Felix Gillette’s “Miss Appropriated” (6/21), while intended to be supportive of the interests of D.C., was absolute garbage. The writer succeeded only in launching an unjustified, bitter tirade against the 2002 Miss D.C. contestants, writing an article laden with accusations and innuendo that were not supported by the sparse facts that he provided about this year’s contestants.
Miss District of Columbia 2002, Sarah-Elizabeth Langford, was treated especially harshly with her front-page picture emblazoned with the misleading caption, “How pageant-industry carpetbaggers stole Miss D.C.’s crown.” Langford is neither a carpetbagger nor a thief. To the contrary, she is a third-year student at the Howard University School of Law who entered and won a pageant that any D.C. resident—native or newcomer—was free to enter. Gillette’s vicious insinuation that Langford is a “pageant-hopper” who came to D.C. looking for an easy win is indicative of a lack of research, a dearth of journalistic integrity, and/or a simple disregard for the truth in favor of cheap sensationalism.
The truth is, many people move to D.C. to go to school and work. This is to be expected, because the city is the seat of our national government as well as home to a disproportionately high number of colleges and universities in a relatively small geographic area. These factors make it a transient city in many respects, and I hardly think that nomadic would-be beauty queens add significantly to this reality. Langford, like many other Miss D.C. contestants, moved to D.C. to attend school—not to slip in under the residency cutoff date for any pageant. Another contestant, Susan Coggin, recently graduated from George Washington University. Tiffany Jarman attends American University, and Meghann Dotson attends Georgetown University. Last time I checked, undergrad was four years and law school was three. Is that not enough time to qualify to be in a local pageant? You can run for local office in less time than that!
I would like to give Gillette credit for at least being consistent in his irresponsible babble, but he cannot earn even that. He admits that “it is not impossible for an outsider to authentically represent D.C.” by noting that many are “drawn to the District by schools or careers.” He even singles out Gwendolyn King, from Fayetteville, N.C., for special recognition by noting that she works in the mayor’s office. So what’s Gillette’s point? Are King’s mayoral-office credentials more compelling than Langford’s Howard University connection? Howard University has been here since 1867, and Mayor Williams is from Los Angeles, but I think that even under Gillette’s logic, Langford passes the “litmus test” as well as King.
Gillette’s logic is equally inconsistent when he complains that the pageant represents the “triumph of savvy outsiders over local interests,” while later citing D.C.’s historical indifference to beauty pageants. If D.C. is so indifferent about the pageant, then there is no local interest truly being triumphed by savvy outsiders at all. To the contrary, nonlocals are entering a contest in which native Washingtonians apparently have little interest.

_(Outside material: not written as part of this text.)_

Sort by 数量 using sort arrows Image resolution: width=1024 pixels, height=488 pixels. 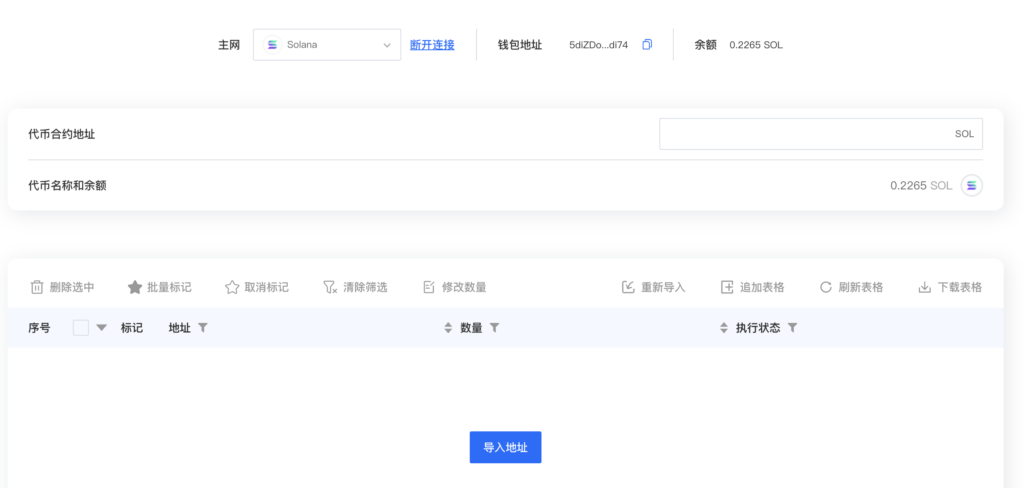click(x=448, y=328)
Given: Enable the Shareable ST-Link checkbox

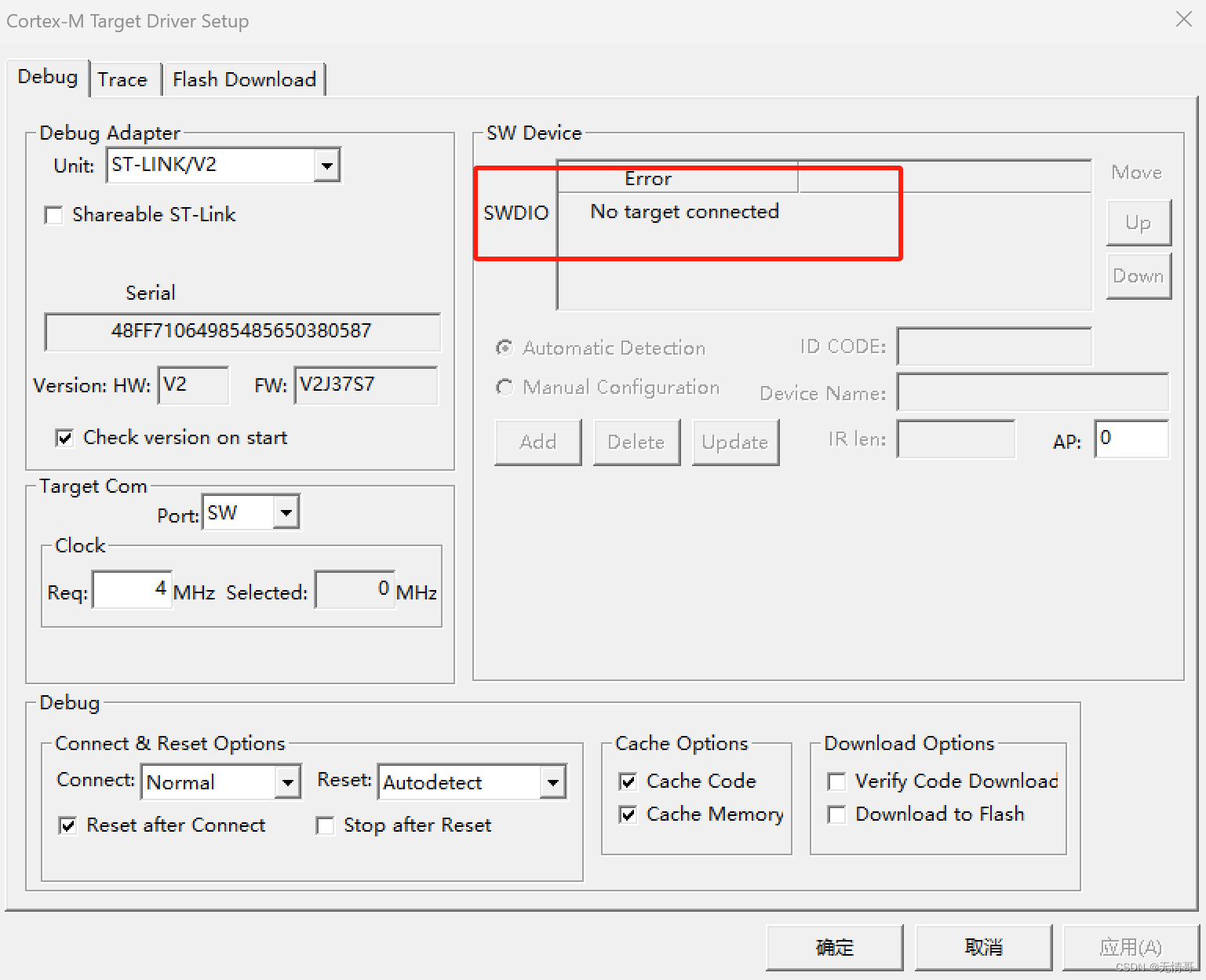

Gillette’s assertion that D.C.’s “embryonic pageant system” allows virtually anyone to enter the single-round competition belies the notion that locals are being squeezed out at all. Since anyone can compete, D.C. natives are as free as others to try their luck. I share Gillette’s underlying objective of promoting D.C. zealously. I come from a family of native Washingtonians, and am a third-generation Howard alumnus. I received a journalism degree from UDC, and my J.D. from Howard’s law school. It does not bother me that UDC, as the host school, did not produce a contestant. Many UDC students work full-time and/or have family obligations that curtail their extracurricular activities. What does bother me is Gillette’s irrational xenophobic attitude toward Langford and other individuals who may very well choose to make D.C. their permanent home after college, law school—or the pageant.
Sarah-Elizabeth Langford earned her crown. Try giving her a chance before unjustly branding her as some fly-by-night opportunist.